報告時間:2025年5月26日(星期一)9:00-10:30
報告地點:翡翠湖校區翠六教312室
報 告 人:Jerome William Hoffman 教授
工作單位:路易斯安那州立大學
舉辦單位:數學學院
報告簡介:
This is a report of work with Winnie Li, Ling Long and Fang-Ting Tu. The theme is to relate hypergeometric character sums to traces of Hecke operators on modular forms in interesting cases. These arise from certain arithmetic triangle groups. Especially we consider the quaternion algebra B over Q with discriminant D = 6. In that case, quotients of the upper half plane by the units in these algebras give rise to Shimura curves, which are moduli spaces for 2-dimensional abelian varieties with quaternion multiplication (QM).

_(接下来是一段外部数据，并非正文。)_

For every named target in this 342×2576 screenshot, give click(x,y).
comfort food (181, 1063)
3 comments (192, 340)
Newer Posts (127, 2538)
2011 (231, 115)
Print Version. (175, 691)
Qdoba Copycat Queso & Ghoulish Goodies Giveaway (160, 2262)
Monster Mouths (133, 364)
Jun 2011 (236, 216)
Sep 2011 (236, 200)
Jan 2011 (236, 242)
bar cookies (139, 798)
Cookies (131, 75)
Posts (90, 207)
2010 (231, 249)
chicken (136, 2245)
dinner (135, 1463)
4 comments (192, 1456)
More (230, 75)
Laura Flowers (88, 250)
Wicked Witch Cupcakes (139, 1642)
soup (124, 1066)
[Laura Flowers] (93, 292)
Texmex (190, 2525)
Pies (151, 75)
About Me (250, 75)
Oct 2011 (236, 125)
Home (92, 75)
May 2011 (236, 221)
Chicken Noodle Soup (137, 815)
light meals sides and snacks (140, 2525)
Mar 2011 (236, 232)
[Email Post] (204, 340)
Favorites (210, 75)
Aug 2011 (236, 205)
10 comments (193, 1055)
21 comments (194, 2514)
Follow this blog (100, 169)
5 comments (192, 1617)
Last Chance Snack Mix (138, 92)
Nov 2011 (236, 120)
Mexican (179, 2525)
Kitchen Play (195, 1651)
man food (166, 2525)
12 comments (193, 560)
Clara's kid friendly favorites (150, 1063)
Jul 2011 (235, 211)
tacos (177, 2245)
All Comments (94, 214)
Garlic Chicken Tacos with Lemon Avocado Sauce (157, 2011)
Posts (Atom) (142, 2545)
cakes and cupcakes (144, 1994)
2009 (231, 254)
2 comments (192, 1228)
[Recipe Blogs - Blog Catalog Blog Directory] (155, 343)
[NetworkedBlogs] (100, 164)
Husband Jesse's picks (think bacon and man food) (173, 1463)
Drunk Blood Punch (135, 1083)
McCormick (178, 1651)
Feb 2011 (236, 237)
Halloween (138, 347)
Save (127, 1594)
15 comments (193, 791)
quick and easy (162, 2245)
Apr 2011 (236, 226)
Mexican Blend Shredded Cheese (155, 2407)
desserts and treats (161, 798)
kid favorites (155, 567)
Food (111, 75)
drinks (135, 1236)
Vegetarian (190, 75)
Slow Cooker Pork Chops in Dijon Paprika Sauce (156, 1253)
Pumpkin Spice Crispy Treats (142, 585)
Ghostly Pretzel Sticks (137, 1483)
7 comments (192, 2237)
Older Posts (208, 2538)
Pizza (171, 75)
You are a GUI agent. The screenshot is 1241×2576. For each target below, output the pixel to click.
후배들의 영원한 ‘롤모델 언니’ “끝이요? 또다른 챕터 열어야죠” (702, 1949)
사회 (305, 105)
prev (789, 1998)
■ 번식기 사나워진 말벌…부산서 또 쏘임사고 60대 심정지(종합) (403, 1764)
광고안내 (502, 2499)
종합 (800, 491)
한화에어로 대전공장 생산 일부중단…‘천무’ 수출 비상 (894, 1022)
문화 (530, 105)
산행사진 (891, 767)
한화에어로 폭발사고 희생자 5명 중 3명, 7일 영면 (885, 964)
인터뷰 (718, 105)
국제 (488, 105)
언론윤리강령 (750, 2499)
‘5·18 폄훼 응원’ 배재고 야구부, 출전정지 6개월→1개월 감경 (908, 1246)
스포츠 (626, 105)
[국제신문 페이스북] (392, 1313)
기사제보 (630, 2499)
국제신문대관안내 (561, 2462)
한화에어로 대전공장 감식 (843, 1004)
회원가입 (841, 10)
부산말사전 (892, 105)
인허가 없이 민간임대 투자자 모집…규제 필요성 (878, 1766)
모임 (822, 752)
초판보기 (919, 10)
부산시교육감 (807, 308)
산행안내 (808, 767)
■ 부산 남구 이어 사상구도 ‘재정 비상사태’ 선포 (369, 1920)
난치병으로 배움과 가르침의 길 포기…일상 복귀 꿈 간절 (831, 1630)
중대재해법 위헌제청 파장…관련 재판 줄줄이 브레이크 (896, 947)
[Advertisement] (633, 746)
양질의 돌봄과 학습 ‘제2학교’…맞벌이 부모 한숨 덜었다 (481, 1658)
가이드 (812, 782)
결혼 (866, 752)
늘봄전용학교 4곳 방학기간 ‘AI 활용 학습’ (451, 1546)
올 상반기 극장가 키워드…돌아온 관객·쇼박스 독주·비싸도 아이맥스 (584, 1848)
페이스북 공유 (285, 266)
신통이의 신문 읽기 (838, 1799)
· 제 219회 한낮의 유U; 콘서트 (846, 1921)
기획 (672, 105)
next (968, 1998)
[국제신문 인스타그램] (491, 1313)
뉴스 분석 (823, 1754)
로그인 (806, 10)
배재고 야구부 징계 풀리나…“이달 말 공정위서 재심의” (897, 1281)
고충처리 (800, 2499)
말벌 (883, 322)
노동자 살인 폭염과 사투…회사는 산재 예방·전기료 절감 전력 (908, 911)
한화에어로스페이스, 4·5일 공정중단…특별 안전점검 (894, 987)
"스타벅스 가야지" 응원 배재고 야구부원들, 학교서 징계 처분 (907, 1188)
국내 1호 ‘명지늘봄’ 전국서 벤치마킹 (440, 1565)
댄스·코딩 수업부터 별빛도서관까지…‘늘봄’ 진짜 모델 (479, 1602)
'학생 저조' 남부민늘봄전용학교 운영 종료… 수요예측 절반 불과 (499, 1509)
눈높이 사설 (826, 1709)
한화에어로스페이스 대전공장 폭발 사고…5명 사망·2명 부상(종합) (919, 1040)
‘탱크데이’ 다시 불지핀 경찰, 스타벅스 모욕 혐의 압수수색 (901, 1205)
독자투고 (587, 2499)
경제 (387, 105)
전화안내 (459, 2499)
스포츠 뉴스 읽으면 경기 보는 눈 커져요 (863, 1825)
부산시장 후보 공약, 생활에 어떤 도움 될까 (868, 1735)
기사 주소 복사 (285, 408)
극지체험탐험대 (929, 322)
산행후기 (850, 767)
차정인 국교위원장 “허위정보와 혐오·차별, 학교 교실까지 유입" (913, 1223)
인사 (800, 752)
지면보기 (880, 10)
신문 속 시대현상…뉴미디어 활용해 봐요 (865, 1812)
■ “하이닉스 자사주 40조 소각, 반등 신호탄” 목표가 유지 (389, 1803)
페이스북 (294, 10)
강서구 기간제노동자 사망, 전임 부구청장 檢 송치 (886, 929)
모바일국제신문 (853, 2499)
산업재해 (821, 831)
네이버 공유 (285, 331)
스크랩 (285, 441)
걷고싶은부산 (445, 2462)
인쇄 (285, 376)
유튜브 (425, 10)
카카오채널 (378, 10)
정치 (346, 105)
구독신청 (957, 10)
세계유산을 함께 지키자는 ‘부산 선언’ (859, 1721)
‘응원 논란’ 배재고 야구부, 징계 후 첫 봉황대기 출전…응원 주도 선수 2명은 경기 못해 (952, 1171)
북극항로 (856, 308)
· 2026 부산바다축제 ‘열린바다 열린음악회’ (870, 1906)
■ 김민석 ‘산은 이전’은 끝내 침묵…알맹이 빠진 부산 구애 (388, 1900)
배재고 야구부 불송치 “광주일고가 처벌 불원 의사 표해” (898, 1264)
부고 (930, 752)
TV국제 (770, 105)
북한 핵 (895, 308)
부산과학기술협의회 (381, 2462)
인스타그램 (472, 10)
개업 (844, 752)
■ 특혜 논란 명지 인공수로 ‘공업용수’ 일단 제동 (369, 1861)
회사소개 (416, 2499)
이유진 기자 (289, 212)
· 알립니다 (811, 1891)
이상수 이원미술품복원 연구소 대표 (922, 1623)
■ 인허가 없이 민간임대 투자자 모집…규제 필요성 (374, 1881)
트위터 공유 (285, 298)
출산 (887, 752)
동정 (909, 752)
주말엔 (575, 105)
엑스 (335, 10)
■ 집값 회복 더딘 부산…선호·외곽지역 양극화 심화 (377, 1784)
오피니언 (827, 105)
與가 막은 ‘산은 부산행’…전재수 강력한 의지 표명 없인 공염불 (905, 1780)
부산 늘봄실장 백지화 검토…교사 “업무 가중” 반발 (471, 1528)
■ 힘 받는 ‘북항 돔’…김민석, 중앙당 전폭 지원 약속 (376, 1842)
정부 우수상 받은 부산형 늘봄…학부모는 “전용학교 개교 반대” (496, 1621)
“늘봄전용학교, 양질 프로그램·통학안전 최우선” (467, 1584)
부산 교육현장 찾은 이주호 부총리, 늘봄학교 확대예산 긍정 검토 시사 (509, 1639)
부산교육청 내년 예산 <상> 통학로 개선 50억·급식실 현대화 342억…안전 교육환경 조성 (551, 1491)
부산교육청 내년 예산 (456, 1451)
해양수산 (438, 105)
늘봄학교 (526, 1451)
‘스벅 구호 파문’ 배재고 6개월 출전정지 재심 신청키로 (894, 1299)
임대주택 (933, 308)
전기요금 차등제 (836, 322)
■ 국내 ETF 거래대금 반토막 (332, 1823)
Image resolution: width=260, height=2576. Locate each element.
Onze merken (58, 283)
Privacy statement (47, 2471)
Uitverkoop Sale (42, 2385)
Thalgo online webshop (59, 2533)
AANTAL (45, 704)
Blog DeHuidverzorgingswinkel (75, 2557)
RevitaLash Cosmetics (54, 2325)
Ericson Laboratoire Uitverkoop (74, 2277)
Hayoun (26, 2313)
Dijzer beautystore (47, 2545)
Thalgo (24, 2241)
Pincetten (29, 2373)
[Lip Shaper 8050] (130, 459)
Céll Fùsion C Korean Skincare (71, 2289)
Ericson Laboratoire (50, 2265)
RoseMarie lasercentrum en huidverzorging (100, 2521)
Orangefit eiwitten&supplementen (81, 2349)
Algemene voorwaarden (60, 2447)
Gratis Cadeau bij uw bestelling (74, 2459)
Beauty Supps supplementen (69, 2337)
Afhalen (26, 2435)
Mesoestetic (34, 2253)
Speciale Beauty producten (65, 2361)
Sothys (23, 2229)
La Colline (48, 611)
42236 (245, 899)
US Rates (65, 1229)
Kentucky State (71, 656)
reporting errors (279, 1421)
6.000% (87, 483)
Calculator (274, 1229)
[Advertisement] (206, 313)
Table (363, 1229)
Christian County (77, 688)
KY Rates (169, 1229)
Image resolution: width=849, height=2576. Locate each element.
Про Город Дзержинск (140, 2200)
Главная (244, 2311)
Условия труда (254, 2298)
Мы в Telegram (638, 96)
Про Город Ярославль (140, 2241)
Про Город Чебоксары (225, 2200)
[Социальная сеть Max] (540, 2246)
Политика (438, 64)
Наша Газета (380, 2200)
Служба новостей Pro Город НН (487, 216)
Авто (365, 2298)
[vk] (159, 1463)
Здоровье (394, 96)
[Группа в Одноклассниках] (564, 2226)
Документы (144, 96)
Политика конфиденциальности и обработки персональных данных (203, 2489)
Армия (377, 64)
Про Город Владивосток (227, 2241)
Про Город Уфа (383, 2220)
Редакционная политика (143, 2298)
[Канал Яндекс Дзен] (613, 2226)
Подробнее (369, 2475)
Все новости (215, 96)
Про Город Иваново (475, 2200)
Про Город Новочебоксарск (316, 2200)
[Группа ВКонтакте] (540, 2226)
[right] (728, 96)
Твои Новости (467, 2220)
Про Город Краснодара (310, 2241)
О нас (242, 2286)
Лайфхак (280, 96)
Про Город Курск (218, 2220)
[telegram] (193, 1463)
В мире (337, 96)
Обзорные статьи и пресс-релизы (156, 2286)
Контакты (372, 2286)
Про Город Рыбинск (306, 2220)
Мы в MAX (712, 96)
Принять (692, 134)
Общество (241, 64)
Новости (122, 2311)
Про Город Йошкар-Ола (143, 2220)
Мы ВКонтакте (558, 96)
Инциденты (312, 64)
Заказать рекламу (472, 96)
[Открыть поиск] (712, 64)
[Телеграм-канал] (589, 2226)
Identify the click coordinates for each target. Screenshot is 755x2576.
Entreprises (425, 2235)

In the talk, I will explain the geometric background of this problem, in particular the Eichler-Shimura theory relating modular forms to parabolic cohomology, both in the complex-analytic and in the l-adic étale setting. The key result, due to Kuga-Shimura, computing the zeta functions of the fiber spaces of abelian varieties in terms of Hecke polynomials, allows one to relate these hypergeometric character sums to traces of Hecke operators on spaces of modular forms.
報告人簡介:
Jerome William Hoffman, 美國路易斯安那州立大學教授。1973年本科畢業于普林斯頓大學,1977年博士畢業于哈佛大學,師從菲爾茲獎得主(1970)Hironaka。長期從事代數幾何與數論的研究,主要研究成果發表在Duke Math.J, Mem.Amer.Math.Soc, Advance.Math等多個有影響力的期刊上。